### Exercise requirements
Search the records below for the line containing "Come faccio a verificare la". Output that line and all later lines exactly; output nothing else.

*** Dataset content Section Begins ***

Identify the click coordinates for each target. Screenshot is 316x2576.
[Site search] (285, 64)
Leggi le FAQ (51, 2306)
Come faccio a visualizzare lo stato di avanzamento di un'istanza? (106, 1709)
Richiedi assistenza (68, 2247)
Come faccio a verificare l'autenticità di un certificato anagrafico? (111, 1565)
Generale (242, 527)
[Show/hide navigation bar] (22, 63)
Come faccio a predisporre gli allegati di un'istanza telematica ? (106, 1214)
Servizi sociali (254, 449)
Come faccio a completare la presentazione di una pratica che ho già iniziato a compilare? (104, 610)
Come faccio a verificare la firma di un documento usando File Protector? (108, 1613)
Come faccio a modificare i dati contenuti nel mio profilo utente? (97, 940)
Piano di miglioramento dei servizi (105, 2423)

*** Dataset content Section Ends ***

### Output for this task
Come faccio a verificare la firma di un documento usando File Protector? (108, 1613)
Come faccio a modificare i dati contenuti nel mio profilo utente? (97, 940)
Piano di miglioramento dei servizi (105, 2423)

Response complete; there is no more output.